Count how many lines of the data below contain the string "humidity". Case matters. Reply with the number only.

◆ **Input material**:
+++++

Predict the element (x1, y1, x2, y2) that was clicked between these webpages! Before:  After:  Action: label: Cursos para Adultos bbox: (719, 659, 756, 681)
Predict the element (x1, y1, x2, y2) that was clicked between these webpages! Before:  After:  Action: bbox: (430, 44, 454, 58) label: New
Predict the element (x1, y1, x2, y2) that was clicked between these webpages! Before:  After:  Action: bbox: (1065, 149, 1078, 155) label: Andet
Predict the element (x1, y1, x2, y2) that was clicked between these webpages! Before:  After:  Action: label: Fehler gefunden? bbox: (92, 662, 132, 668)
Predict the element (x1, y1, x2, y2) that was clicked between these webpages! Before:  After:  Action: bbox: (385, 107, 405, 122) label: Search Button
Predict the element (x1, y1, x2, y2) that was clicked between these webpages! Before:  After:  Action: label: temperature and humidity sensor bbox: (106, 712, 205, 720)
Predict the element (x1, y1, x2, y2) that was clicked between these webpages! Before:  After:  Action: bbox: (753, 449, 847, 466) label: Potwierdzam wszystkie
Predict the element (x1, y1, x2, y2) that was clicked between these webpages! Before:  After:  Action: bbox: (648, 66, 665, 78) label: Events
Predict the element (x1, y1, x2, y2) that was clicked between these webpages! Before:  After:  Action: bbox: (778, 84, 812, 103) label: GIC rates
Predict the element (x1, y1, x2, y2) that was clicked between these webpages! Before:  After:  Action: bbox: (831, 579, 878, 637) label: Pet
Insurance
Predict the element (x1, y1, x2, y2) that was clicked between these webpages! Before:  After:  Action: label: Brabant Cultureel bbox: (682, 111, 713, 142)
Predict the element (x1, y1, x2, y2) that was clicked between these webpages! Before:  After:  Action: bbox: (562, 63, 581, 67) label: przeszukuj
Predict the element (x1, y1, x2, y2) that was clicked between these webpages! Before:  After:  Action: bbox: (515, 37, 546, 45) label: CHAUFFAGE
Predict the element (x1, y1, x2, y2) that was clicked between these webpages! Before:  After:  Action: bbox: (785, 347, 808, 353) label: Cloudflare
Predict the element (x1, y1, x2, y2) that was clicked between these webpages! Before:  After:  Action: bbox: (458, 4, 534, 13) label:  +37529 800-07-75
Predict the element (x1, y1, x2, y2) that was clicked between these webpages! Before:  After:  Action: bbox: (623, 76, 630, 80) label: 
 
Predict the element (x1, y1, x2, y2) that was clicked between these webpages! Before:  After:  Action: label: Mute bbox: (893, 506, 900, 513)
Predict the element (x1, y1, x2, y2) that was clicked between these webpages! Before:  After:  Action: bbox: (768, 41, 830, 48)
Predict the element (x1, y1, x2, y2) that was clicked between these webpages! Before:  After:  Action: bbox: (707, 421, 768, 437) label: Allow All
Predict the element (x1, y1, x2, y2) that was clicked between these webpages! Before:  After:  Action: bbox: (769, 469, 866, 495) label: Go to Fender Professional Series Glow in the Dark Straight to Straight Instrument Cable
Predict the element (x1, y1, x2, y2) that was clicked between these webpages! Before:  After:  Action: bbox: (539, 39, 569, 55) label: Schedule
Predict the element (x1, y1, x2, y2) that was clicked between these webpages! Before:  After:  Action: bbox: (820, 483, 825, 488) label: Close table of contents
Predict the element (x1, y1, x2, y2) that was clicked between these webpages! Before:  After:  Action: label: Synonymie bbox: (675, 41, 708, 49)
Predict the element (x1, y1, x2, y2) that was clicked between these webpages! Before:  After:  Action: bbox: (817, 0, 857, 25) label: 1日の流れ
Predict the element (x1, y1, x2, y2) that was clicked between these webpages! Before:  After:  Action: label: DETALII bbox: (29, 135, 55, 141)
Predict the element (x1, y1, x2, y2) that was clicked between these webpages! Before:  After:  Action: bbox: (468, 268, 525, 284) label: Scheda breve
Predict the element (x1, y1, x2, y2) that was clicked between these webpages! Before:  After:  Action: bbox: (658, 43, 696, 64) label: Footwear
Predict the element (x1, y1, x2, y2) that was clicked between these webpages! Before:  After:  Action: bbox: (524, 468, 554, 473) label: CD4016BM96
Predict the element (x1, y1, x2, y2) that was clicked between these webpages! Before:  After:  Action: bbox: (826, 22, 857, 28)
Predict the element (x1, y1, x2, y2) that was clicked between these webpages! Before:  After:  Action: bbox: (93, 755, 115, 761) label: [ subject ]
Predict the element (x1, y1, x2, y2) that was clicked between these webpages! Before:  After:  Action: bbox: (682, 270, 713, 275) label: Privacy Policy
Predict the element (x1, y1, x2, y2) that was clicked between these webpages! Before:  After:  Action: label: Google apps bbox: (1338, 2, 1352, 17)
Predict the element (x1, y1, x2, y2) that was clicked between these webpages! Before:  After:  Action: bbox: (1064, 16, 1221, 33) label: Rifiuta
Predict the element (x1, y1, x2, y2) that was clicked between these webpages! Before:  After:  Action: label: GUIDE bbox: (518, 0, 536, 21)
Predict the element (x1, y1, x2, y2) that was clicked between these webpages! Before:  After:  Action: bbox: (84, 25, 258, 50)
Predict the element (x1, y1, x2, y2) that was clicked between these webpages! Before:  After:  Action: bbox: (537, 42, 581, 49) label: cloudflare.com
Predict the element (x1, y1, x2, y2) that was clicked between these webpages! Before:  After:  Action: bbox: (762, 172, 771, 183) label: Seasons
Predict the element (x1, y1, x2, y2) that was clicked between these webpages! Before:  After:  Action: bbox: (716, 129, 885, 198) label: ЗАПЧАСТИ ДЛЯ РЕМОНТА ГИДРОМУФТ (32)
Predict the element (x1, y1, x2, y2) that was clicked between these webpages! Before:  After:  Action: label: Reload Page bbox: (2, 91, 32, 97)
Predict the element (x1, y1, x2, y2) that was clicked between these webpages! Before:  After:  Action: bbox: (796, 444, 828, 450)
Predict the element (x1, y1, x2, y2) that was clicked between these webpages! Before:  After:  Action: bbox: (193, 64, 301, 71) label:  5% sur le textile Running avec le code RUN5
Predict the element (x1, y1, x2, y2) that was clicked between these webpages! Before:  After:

+++++

◆ **Written response**: 1